#### [Excerpted text]
==========

ABTA’s Travel Matters conference takes place on June 22
The UK should be capitalising on the success of the vaccine rollout by safely relaxing testing and quarantine requirements for fully vaccinated travellers, ABTA’s chief executive has said.
Other speaks include Robert Courts MP, minister for Aviation, Maritime & Security, Department for Transport; Garry Wilson, chief executive officer, easyJet holidays; and Joss Croft, chief executive officer, UKinbound (you can register here).
Tanzer said that, at this point, the government must finally deliver a “package of tailored financial support to see the industry through to recovery, in recognition that the unlocking of international travel, and hence businesses’ ability to trade and generate income, will be much slower than first anticipated.”
“This includes extending existing furlough and self-employed income support, extending full business rates relief and creating a new sector-specific ‘recovery grants’ regime for travel agents, tour operators and travel management companies,” he said. “This is particularly critical now, as furlough contributions are due to rise at the end of the month and business rates relief will be tapered, and many travel businesses will not have the money to cover these costs.”

==========

#### [Saved data entries]
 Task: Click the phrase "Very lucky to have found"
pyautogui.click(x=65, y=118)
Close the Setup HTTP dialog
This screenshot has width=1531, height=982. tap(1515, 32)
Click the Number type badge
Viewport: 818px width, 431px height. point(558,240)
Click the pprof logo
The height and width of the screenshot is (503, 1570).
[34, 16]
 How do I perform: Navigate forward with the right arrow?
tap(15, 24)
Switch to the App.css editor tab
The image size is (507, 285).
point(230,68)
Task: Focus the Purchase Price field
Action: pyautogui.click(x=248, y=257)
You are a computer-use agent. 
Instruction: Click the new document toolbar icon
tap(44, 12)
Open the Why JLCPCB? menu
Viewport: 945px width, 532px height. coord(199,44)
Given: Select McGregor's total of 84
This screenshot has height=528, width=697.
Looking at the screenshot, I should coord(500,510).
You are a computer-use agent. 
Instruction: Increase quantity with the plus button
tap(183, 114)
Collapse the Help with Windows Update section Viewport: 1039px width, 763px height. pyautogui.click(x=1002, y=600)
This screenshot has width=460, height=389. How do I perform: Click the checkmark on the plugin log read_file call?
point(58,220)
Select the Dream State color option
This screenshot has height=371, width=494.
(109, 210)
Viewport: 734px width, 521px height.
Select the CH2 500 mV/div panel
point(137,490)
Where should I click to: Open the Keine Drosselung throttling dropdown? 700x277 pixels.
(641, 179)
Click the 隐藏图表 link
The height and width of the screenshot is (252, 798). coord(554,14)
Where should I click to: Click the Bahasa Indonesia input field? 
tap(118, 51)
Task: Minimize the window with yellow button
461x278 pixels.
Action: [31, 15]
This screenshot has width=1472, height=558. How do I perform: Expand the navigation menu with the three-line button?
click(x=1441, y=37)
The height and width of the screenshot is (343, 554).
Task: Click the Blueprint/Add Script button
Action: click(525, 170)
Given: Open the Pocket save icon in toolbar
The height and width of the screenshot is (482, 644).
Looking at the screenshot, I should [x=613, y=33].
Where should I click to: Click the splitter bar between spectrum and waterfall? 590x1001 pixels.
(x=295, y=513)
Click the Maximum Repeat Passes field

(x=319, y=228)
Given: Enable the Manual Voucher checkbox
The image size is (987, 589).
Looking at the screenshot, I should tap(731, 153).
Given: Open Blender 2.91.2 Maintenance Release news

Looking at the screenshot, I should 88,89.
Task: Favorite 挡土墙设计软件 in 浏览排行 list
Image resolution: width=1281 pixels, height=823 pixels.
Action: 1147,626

==========

Extract from the ABTA article the passage from "Other speaks include" up to and including "can register here).". The saved data entries are separate material and bear no relation to the ABTA article.

Other speaks include Robert Courts MP, minister for Aviation, Maritime & Security, Department for Transport; Garry Wilson, chief executive officer, easyJet holidays; and Joss Croft, chief executive officer, UKinbound (you can register here).